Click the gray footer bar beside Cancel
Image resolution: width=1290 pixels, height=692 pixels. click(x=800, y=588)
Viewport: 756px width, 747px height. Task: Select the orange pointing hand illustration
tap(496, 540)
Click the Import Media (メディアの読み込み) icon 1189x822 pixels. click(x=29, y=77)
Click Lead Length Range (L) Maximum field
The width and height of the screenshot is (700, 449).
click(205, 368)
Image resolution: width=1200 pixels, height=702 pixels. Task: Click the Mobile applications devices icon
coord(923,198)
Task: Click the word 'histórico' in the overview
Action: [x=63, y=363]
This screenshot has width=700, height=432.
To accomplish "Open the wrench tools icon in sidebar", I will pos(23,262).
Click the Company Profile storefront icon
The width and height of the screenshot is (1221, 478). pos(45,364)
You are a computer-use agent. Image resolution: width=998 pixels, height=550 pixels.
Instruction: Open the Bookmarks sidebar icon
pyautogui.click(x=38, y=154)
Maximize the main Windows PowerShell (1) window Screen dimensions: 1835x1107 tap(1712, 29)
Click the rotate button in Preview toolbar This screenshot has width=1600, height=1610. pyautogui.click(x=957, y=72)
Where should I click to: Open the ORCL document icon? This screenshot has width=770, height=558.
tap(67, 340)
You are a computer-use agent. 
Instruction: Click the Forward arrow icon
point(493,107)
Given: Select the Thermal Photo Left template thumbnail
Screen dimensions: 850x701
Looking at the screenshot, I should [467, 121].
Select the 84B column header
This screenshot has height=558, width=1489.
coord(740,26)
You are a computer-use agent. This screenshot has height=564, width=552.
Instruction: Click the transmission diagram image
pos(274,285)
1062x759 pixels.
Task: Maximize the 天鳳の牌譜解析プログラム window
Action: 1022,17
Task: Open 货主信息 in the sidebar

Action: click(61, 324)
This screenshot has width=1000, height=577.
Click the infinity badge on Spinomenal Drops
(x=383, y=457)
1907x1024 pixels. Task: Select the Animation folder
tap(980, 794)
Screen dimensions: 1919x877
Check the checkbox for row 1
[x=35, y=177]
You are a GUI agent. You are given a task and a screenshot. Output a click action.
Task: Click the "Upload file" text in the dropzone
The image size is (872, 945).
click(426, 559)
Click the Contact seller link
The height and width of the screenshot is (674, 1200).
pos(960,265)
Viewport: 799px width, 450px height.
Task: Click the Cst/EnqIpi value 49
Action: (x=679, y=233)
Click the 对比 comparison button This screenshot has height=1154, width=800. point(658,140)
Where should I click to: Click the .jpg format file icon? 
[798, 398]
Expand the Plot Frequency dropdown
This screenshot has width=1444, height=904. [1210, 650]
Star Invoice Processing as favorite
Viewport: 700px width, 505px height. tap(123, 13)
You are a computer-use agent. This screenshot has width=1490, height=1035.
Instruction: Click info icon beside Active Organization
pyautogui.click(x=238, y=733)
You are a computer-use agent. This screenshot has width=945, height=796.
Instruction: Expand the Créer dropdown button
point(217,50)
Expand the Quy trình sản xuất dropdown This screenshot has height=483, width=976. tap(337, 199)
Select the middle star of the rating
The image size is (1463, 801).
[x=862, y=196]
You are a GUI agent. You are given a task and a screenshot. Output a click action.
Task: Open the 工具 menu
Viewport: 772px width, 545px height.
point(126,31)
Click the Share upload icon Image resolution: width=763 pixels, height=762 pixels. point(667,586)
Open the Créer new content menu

- [WORK TO COMPLETE]: Reprint the listing above. Keep every line exactly as it is.

- [SOLUTION TO THE EXERCISE]:
Click the gray footer bar beside Cancel
Image resolution: width=1290 pixels, height=692 pixels. click(x=800, y=588)
Viewport: 756px width, 747px height. Task: Select the orange pointing hand illustration
tap(496, 540)
Click the Import Media (メディアの読み込み) icon 1189x822 pixels. click(x=29, y=77)
Click Lead Length Range (L) Maximum field
The width and height of the screenshot is (700, 449).
click(205, 368)
Image resolution: width=1200 pixels, height=702 pixels. Task: Click the Mobile applications devices icon
coord(923,198)
Task: Click the word 'histórico' in the overview
Action: [x=63, y=363]
This screenshot has width=700, height=432.
To accomplish "Open the wrench tools icon in sidebar", I will pos(23,262).
Click the Company Profile storefront icon
The width and height of the screenshot is (1221, 478). pos(45,364)
You are a computer-use agent. Image resolution: width=998 pixels, height=550 pixels.
Instruction: Open the Bookmarks sidebar icon
pyautogui.click(x=38, y=154)
Maximize the main Windows PowerShell (1) window Screen dimensions: 1835x1107 tap(1712, 29)
Click the rotate button in Preview toolbar This screenshot has width=1600, height=1610. pyautogui.click(x=957, y=72)
Where should I click to: Open the ORCL document icon? This screenshot has width=770, height=558.
tap(67, 340)
You are a computer-use agent. 
Instruction: Click the Forward arrow icon
point(493,107)
Given: Select the Thermal Photo Left template thumbnail
Screen dimensions: 850x701
Looking at the screenshot, I should [467, 121].
Select the 84B column header
This screenshot has height=558, width=1489.
coord(740,26)
You are a computer-use agent. This screenshot has height=564, width=552.
Instruction: Click the transmission diagram image
pos(274,285)
1062x759 pixels.
Task: Maximize the 天鳳の牌譜解析プログラム window
Action: 1022,17
Task: Open 货主信息 in the sidebar

Action: click(61, 324)
This screenshot has width=1000, height=577.
Click the infinity badge on Spinomenal Drops
(x=383, y=457)
1907x1024 pixels. Task: Select the Animation folder
tap(980, 794)
Screen dimensions: 1919x877
Check the checkbox for row 1
[x=35, y=177]
You are a GUI agent. You are given a task and a screenshot. Output a click action.
Task: Click the "Upload file" text in the dropzone
The image size is (872, 945).
click(426, 559)
Click the Contact seller link
The height and width of the screenshot is (674, 1200).
pos(960,265)
Viewport: 799px width, 450px height.
Task: Click the Cst/EnqIpi value 49
Action: (x=679, y=233)
Click the 对比 comparison button This screenshot has height=1154, width=800. point(658,140)
Where should I click to: Click the .jpg format file icon? 
[798, 398]
Expand the Plot Frequency dropdown
This screenshot has width=1444, height=904. [1210, 650]
Star Invoice Processing as favorite
Viewport: 700px width, 505px height. tap(123, 13)
You are a computer-use agent. This screenshot has width=1490, height=1035.
Instruction: Click info icon beside Active Organization
pyautogui.click(x=238, y=733)
You are a computer-use agent. This screenshot has width=945, height=796.
Instruction: Expand the Créer dropdown button
point(217,50)
Expand the Quy trình sản xuất dropdown This screenshot has height=483, width=976. tap(337, 199)
Select the middle star of the rating
The image size is (1463, 801).
[x=862, y=196]
You are a GUI agent. You are given a task and a screenshot. Output a click action.
Task: Open the 工具 menu
Viewport: 772px width, 545px height.
point(126,31)
Click the Share upload icon Image resolution: width=763 pixels, height=762 pixels. point(667,586)
Open the Créer new content menu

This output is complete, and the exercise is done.